Pokémon Yellow - Staff Retroview  

Same Game With A Small Twist
by Derek 'Roku' Cavin

20-100 Hours


Rating definitions 

   Pokemon Yellow is an "improved" version of Pokemon Red/Blue. Though there are some differences between Yellow and Red/Blue, they are very minor and don't really justify purchasing a new version unless you must own every version, love Pikachu, or don't have a version of Pokemon to begin with. The changes to Yellow are few in number and include your starting Pokemon being Pikachu, you rival's starting Pokemon being Eevee, and a few other changes such as the addition of Jessie and James.

   The Yellow version retains the deceptively simple battle system found in Red/Blue. Each Pokemon has one or two elemental affinities that create its strengths and weaknesses. Each Pokemon can also learn up to four abilities at any given time, each with their own specific amount of times they can be used without resting. It is quite easy to learn how to use this particular battle system, but there is much underlying strategy as well that keep things interesting. An example of this is attempting to create a very powerful and balanced party. Even carefully building and selecting a Pokemon's abilities requires strategy. The amount of strategy involved in constructing and implementing an effective party creates an excellent battle system and the simplicity of the system makes it easy to learn as well. The excellent battle system is the real reason to play the game, though it only truly shines in the multiplayer mode.

One of the few new scenes One of the few new scenes

   Despite the battle system's potential for strategy, Pokemon Yellow does very little to test the player. Most opponents lack elemental diversity and thus it is quite easy to exploit their weaknesses. Although money is fairly limited, there is still plenty to purchase a great deal of healing items which decrease enemy difficulty even further. Few opponents can stand up to a well-balanced party, especially when it is backed up with several items that restore all hp.

   Red/Blue had above average localization and a good interface. Yellow is no different, but also makes no attempt to improve upon these less-than-perfect areas. The player must still hunt through menus to perform common actions such as swimming, cutting, and using strength to push boulders. Some kind of shortcut would have been appreciated, but it isn't a major annoyance. There are still some strangely worded phrases to be found throughout the game, but they too aren't so serious that they harm the game and are few in number.

   As Yellow is almost a complete clone of the original packaged as a new game, it is highly unoriginal. There are some new additions to the plot and the added emotions and mood of your companion Pikachu are a nice original touch, but they cannot hide the fact that Yellow is ridiculously similar to its predecessor.

If you like Pikachu, this is the version for you If you like Pikachu, this is the version for you

   Even with its small improvements and additions to the story, Yellow still suffers from Red/Blue's lack of plot. There is very little story aside from gathering gym badges and occasionally fighting against Team Rocket, a group that wants to rule the world using Pokemon somehow. There is very little character development to be found either, as there are very few important characters to begin with.
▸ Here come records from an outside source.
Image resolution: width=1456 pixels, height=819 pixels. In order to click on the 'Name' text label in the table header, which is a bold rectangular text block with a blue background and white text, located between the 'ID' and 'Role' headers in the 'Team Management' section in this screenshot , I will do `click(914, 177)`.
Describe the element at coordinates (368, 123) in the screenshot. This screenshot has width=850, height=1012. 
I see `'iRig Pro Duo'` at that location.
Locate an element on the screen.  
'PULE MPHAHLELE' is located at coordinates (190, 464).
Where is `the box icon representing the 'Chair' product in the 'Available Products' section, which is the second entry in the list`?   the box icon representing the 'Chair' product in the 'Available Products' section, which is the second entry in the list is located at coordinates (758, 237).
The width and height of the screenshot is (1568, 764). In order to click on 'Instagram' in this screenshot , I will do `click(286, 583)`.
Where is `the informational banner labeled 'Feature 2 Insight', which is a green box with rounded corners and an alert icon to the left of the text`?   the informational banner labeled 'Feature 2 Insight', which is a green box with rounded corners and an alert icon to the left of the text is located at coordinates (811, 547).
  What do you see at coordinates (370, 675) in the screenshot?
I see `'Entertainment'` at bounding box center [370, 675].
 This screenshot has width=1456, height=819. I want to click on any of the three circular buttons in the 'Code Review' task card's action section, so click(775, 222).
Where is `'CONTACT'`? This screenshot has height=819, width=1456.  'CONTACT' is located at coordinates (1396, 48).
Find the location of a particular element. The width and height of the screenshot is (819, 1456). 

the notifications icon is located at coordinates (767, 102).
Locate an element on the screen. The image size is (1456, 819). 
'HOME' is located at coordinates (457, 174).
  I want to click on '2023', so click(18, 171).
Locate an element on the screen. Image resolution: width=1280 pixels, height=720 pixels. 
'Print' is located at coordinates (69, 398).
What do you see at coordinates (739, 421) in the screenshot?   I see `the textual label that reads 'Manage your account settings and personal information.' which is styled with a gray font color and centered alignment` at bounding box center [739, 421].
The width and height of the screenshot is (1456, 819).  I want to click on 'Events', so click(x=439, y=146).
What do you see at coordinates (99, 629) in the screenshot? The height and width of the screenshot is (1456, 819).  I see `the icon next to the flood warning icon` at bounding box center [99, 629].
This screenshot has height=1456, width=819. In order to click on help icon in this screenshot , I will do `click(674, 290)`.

   As with the Red/Blue version, Yellow can be quickly rushed through in about 20 hours. Collecting all of the Pokemon Yellow has to offer and raising a very powerful party for usage in multiplayer can tack on another 50-80 hours easily. Raising alternates and such can add even more time making Pokemon a good choice for a high playtime mobile game.

   This should not come as a surprise, but Yellow features the same selection of music as Red/Blue. While average for the most part, the good boss music manages to pull it up to slightly above-average. Sound effects are also the same as in the original with the exception of some new and improved Pikachu sounds, but they are only a minor addition.

   While visual remain much the same as in Red/Blue, each Pokemon's sprite has been redrawn and slightly improved in general. Yellow still suffers from average out-of-battle visuals, but the large variety of in-battle detail more than makes up for it. Yellow's visuals are quite good as a whole.

   While the story is lacking, the battle system does much to make up for it, especially in the versus mode. There really aren't enough differences between Red/Blue and Yellow to make it worth playing in addition to the original, but it is still a great game if that fact is ignored. It's worth playing if you don't have a version of Red/Blue or want to collect all of the versions for some reason.